_YOUR ASSIGNMENT:_ Give back the entries in full, exactly as they are written.

Start of DATA RECORDS

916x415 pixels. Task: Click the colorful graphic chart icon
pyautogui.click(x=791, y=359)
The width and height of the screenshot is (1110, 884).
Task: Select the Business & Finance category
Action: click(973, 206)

End of DATA RECORDS

_OUTPUT FOR THIS TASK:_
916x415 pixels. Task: Click the colorful graphic chart icon
pyautogui.click(x=791, y=359)
The width and height of the screenshot is (1110, 884).
Task: Select the Business & Finance category
Action: click(973, 206)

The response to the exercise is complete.